**Aim of the task**
Each line that includes the word "agent" should be copied from the records.

**Excerpted data**

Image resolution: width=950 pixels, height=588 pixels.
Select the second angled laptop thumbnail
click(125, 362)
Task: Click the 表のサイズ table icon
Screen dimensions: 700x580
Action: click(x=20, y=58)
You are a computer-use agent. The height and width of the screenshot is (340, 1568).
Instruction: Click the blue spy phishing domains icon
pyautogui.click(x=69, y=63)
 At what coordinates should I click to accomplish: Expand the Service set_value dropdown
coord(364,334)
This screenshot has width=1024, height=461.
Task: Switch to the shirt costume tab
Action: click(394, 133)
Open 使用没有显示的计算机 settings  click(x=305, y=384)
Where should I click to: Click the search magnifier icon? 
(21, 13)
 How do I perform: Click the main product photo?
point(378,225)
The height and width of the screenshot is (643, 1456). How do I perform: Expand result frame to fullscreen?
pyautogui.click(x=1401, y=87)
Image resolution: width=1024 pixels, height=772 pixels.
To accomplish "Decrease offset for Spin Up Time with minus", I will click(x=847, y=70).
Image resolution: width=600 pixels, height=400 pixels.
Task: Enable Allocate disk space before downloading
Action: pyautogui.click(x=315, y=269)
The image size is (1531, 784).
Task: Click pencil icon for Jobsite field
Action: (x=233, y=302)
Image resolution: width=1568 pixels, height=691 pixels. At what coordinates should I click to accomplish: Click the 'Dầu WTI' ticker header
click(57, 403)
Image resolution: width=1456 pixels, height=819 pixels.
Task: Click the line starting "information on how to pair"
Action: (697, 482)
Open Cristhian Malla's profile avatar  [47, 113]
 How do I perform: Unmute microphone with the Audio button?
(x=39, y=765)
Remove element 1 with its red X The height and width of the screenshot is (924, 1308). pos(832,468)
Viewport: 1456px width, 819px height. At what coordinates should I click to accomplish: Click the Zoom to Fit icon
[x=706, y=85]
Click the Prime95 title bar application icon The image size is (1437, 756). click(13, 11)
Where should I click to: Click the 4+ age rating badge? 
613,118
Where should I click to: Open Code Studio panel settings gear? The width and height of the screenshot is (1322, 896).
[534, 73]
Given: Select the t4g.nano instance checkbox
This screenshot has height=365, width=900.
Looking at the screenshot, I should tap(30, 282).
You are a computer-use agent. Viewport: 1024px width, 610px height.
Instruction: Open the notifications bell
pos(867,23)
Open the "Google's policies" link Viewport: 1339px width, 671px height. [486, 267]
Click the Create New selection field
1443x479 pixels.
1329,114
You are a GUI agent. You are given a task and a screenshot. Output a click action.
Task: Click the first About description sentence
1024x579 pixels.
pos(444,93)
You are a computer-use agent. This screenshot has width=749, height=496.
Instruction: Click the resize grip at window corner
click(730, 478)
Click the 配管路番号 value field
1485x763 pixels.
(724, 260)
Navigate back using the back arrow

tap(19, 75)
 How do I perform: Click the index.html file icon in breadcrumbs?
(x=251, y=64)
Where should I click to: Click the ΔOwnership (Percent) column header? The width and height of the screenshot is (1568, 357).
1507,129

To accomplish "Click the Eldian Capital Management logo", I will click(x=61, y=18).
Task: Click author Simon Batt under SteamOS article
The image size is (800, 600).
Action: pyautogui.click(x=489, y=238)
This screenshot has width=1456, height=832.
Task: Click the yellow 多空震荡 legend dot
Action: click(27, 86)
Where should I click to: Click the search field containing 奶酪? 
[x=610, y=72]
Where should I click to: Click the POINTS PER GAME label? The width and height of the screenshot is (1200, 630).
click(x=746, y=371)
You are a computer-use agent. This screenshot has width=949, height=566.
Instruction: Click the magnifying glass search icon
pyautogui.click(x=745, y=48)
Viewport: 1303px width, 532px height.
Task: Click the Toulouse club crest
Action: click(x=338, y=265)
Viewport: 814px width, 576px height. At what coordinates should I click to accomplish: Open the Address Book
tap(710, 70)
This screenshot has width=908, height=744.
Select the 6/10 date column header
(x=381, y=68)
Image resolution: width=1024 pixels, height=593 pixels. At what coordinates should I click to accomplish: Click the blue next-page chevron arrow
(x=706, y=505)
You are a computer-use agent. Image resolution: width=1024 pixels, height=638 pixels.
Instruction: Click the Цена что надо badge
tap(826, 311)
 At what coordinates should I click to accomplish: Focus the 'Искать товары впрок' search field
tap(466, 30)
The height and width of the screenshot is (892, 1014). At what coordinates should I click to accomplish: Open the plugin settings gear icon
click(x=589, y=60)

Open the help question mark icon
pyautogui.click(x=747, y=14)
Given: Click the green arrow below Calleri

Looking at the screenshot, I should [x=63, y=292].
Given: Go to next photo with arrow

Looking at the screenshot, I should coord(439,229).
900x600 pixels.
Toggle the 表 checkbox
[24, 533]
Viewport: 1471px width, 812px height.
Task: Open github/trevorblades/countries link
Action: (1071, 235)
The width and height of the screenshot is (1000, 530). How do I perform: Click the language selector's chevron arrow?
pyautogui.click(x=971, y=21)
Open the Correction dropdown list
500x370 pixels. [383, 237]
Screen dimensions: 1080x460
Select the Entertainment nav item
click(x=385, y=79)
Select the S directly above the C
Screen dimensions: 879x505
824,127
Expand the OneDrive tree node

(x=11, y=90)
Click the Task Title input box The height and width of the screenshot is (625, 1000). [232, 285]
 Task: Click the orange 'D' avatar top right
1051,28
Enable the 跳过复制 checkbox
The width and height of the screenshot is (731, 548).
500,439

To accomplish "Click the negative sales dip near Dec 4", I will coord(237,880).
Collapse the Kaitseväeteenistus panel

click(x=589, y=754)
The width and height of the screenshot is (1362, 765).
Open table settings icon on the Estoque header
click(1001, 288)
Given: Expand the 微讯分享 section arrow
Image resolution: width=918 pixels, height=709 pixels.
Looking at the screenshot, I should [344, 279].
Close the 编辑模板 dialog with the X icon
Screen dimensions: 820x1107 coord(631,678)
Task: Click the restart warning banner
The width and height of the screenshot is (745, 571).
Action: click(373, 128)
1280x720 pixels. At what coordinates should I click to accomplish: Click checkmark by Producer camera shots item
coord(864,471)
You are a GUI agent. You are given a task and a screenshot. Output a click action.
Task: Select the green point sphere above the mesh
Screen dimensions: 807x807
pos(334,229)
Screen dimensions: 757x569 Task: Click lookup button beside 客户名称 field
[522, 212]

**Reply**
You are a computer-use agent. The height and width of the screenshot is (340, 1568).
You are a computer-use agent. Viewport: 1024px width, 610px height.
You are a GUI agent. You are given a task and a screenshot. Output a click action.
You are a computer-use agent. This screenshot has width=749, height=496.
You are a computer-use agent. This screenshot has width=949, height=566.
You are a computer-use agent. Image resolution: width=1024 pixels, height=638 pixels.
You are a GUI agent. You are given a task and a screenshot. Output a click action.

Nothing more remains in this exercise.